Bottom line is, our founding fathers’ were not stupid nor negligent in providing a procedure to deal with deficits. And if applied, the founder’s no-nonsense apportioned tax would create a very real moment of accountability when each State’s Congressional Delegation would have to return home with a bill in hand for the deficit they helped to create, and suffer the consequences, which is far different from the fraudulent balanced budget amendment cooked up by the Beast Washington which is nothing more then a clever scheme to allow the Washington Establishment to continue its reckless borrowing and plundering what America’s businesses and labor have produced. Unlike the fake balanced budget amendment, our founders method did in fact “balance the budget”, created a very real moment of accountability, and, precluded the class warfare game with a fixed rule requiring any general tax to be apportioned among the States.
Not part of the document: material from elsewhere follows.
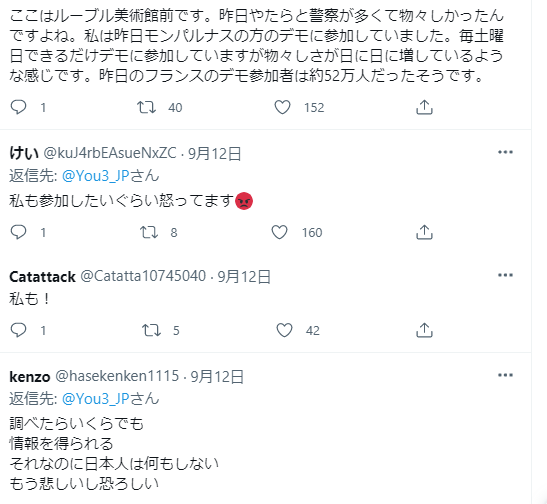Open @You3_JP mention in けい's reply
Viewport: 547px width, 504px height.
96,175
Now, for those who are concerned about annual federal deficits and would like to support a real “balanced budget amendment”, I have prepared the one below which is based on our founding fathers expressed intentions which I have documented for you.



The “Fair Share Balanced Budget Amendment”

Proposing a balanced budget amendment to the Constitution of the United States.


“SECTION 1. The Sixteenth Amendment is hereby repealed and Congress is henceforth forbidden to lay ``any`` tax or burden calculated from profits, gains, interest, salaries, wages, tips, inheritances or any other lawfully realized money

NOTE: these words would return us to our founding father’s ORIGINAL TAX PLAN as they intended it to operate! And, these words would remove the existing chains of taxation which Congress now uses to enslave America‘s businesses, its industrial and manufacturing base, and they would end the slavish tax which now confiscates what Mary and Joe Sixpack earn when selling the property each has in their labor. In addition, the words would also end the class warfare game which the Beast in Washington uses to divide the people.

"SECTION 2. Congress ought not raise money by borrowing, but when the money arising from imposts duties and excise taxes are insufficient to meet the public exigencies, and Congress has raised money by borrowing during the course of a fiscal year, Congress shall then lay a direct tax at the beginning of the next fiscal year for an amount sufficient to extinguish the preceding fiscal year's deficit, and apply the revenue so raised to extinguishing said deficit."

NOTE: Congress is to raise its primary revenue from imposts and duties, [taxes at our water’s edge], and may also lay miscellaneous internal excise taxes on specifically chosen articles of consumption. But if Congress spends more than is brought in from imposts, duties and miscellaneous excise taxes during the course of a fiscal year, then, and only then, is the apportioned tax to be laid.

"SECTION 3. When Congress is required to lay a direct tax in accordance with Section 2 of this Article, the Secretary of the United States Treasury shall, in a timely manner, calculate each State's apportioned share of the total sum being raised as agreeable to the Census fixed in the Constitution, and then provide the various State Congressional Delegations with a Bill notifying their State’s Executive and Legislature of its share of the total tax being collected and a final date by which said tax shall be paid into the United States Treasury."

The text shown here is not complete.